Orlando is a major city in the U.S. state of Florida, and its metropolitan area of Greater Orlando has over 2.9 million inhabitants. As of 2026, the city has 35 high-rise buildings that are taller than 200 feet (61 m), twelve of which have a height greater than 300 feet (91 m). The tallest building in the city of Orlando is 200 South Orange, formerly and still commonly known as the SunTrust Center. Completed in 1988, the 441 ft tall building has 32 stories. Orlando's skyline ranks seventh in Florida in terms of 300-foot buildings, being the largest outside of the Miami and Tampa metropolitan areas. While it has the tallest inland skyline in the state, Orlando has a relatively short skyline for its population, having few 300-foot buildings per capita compared to other metropolitan areas of similar population.

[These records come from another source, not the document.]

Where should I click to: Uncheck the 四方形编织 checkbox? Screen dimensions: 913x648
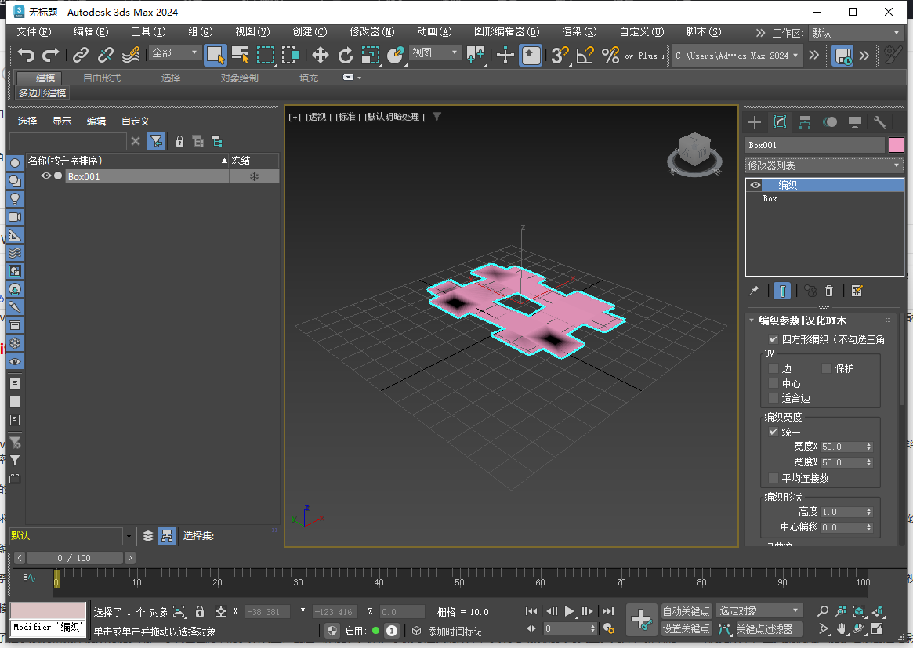(x=773, y=338)
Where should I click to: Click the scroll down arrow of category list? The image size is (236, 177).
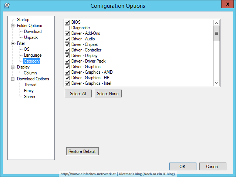216,83
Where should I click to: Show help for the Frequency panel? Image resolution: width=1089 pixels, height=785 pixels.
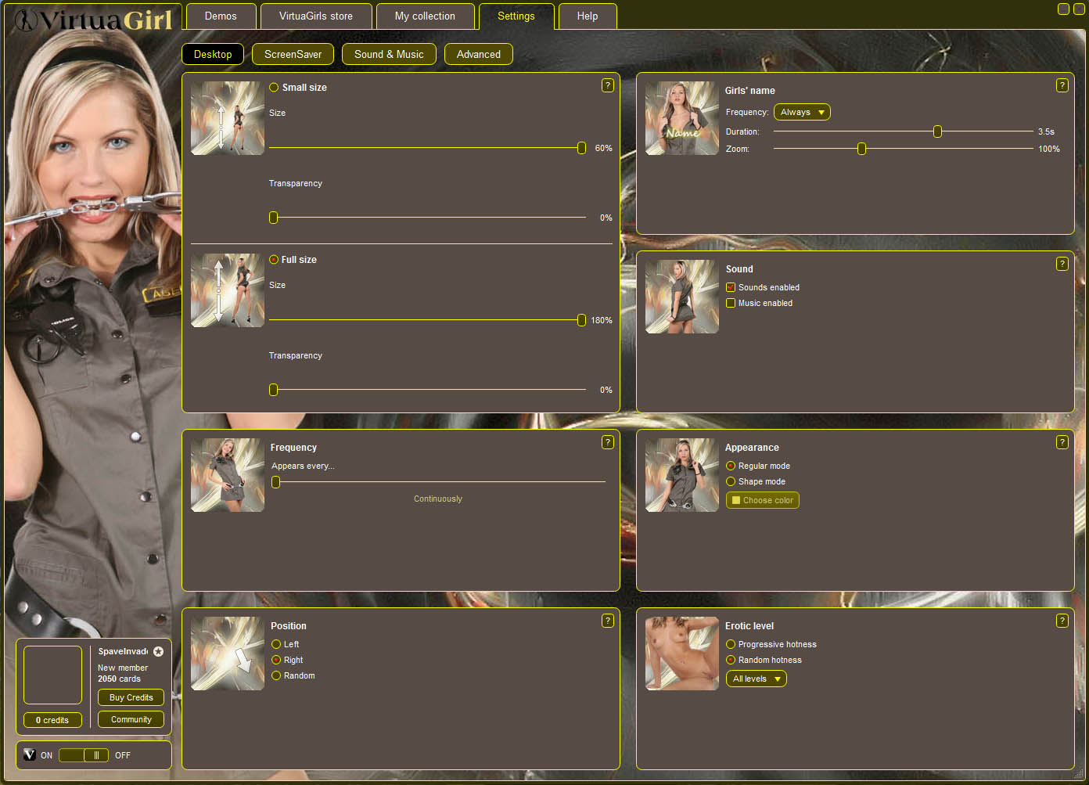click(607, 442)
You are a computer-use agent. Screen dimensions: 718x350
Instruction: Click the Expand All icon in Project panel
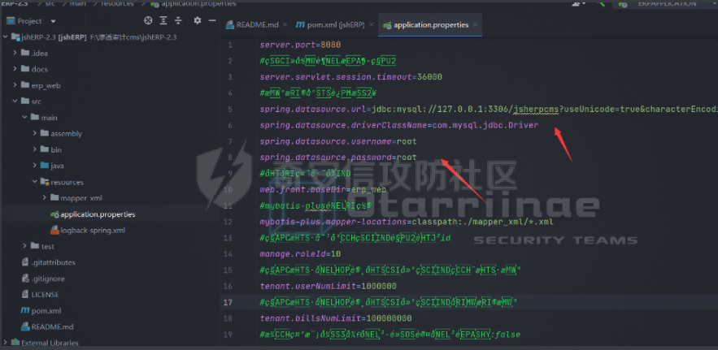point(163,20)
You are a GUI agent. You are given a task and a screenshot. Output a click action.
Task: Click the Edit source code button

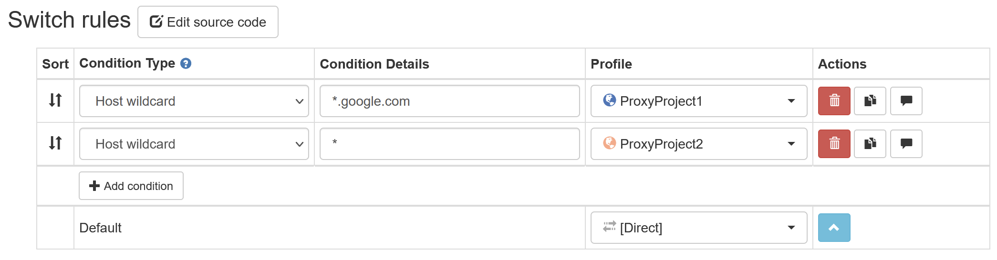click(208, 22)
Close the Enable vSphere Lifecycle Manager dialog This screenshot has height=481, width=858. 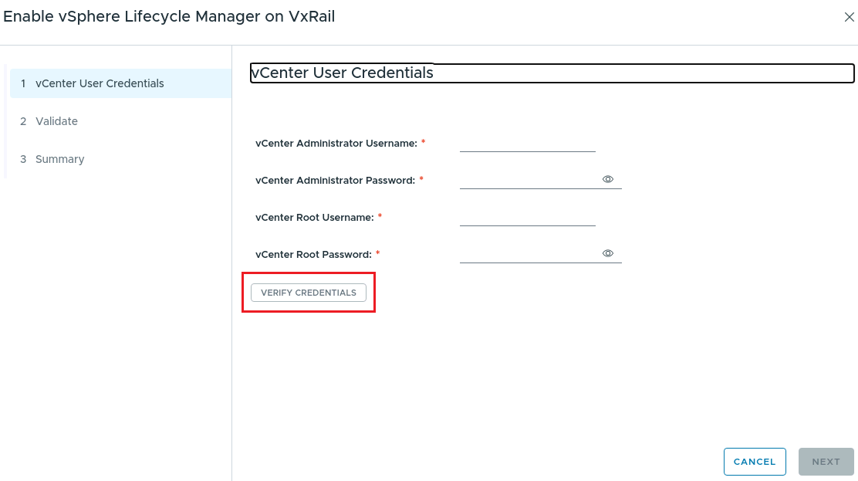click(849, 16)

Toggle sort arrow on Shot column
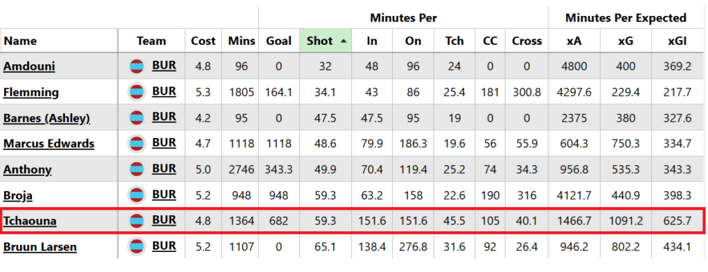point(344,41)
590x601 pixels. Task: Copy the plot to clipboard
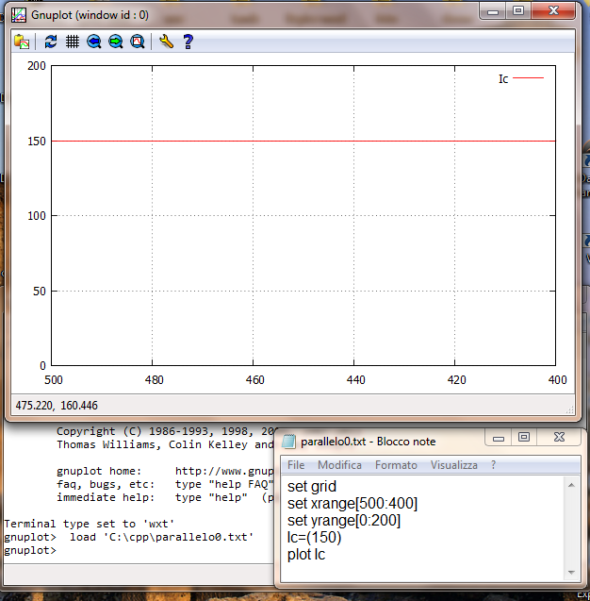(22, 42)
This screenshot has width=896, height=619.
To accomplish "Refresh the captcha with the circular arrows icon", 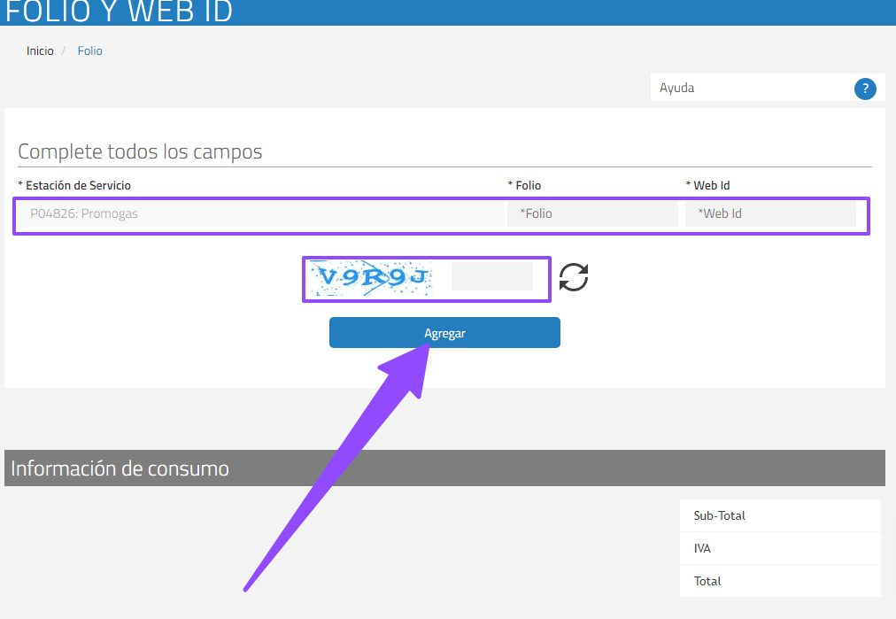I will pos(574,277).
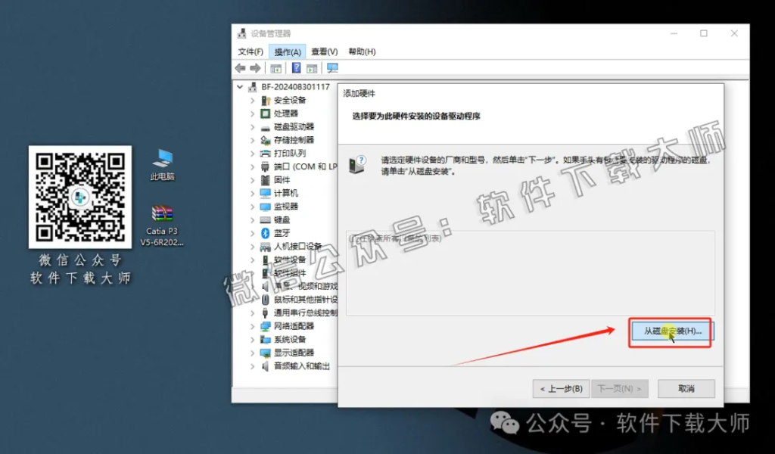Expand the 磁盘驱动器 tree node
Image resolution: width=775 pixels, height=454 pixels.
[254, 126]
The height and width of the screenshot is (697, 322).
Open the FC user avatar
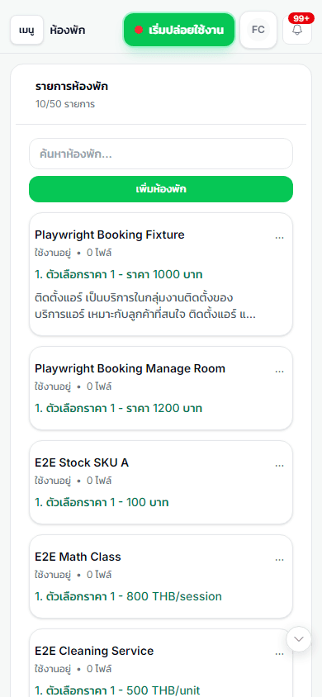click(258, 30)
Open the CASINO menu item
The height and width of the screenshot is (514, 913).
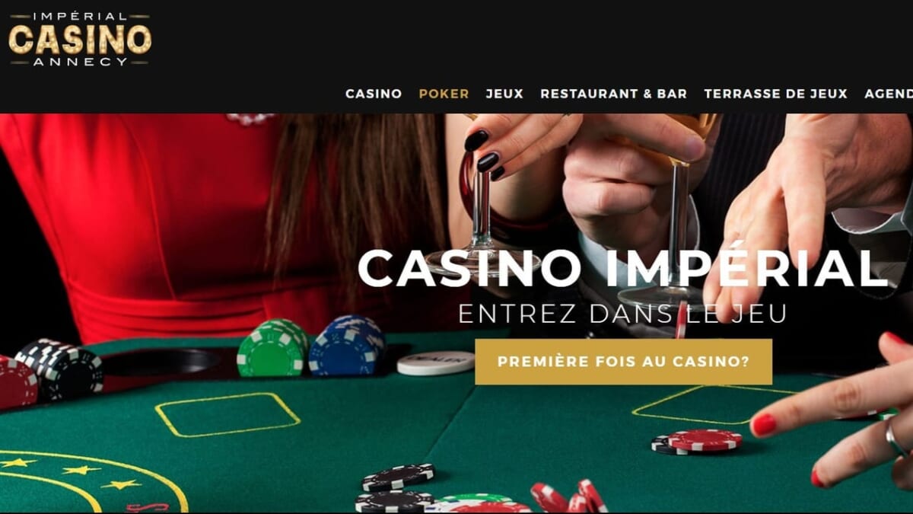[374, 94]
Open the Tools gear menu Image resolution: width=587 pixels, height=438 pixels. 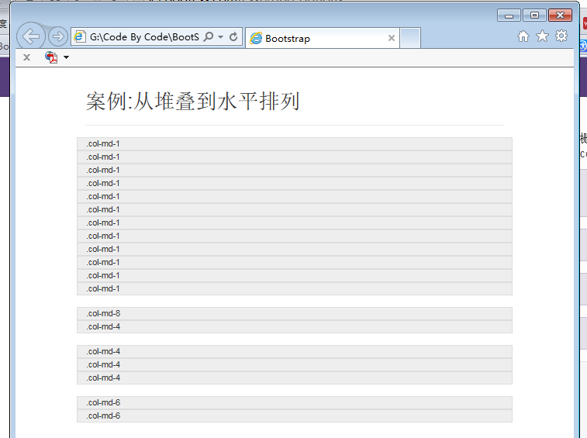point(561,36)
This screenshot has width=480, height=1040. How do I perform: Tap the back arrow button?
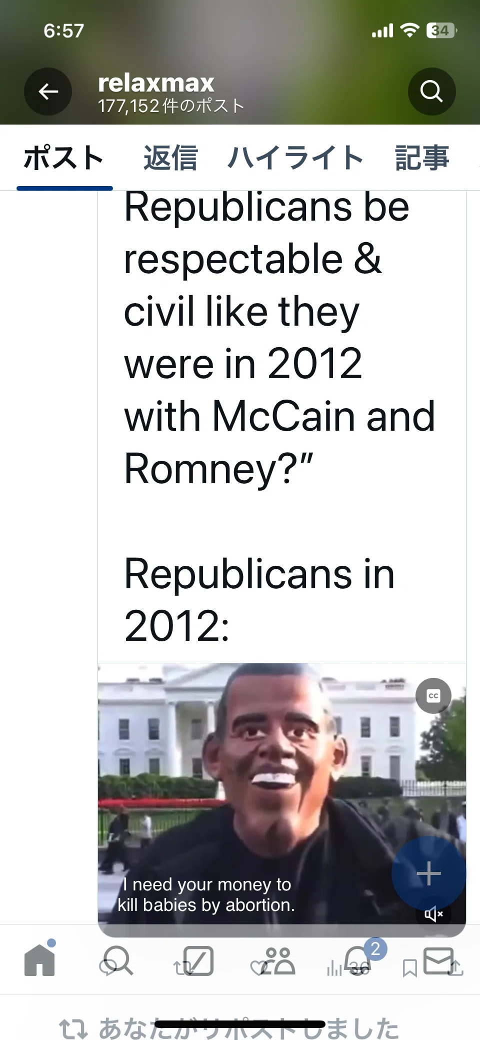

The city's earliest high-rises, the Metcalf Building, State Bank Building and Angebilt Building, were built in the 1920s. No additional high-rises were built until the 1960s, after which more office and residential skyscrapers would be constructed downtown, and hotel towers elsewhere. The SunTrust Center has not been surpassed since its completion in 1988, and has remained the tallest building in Orlando for over 35 years. In the late 2000s, residential towers such as The VUE at Lake Eola and 55 West were added to downtown. The skyline has grown more slowly since then; after 2010, the tallest realized projects have been Society Orlando, a 28-story residential tower built in 2023, and Truist Plaza at Church Street, a mixed-use office and hotel tower.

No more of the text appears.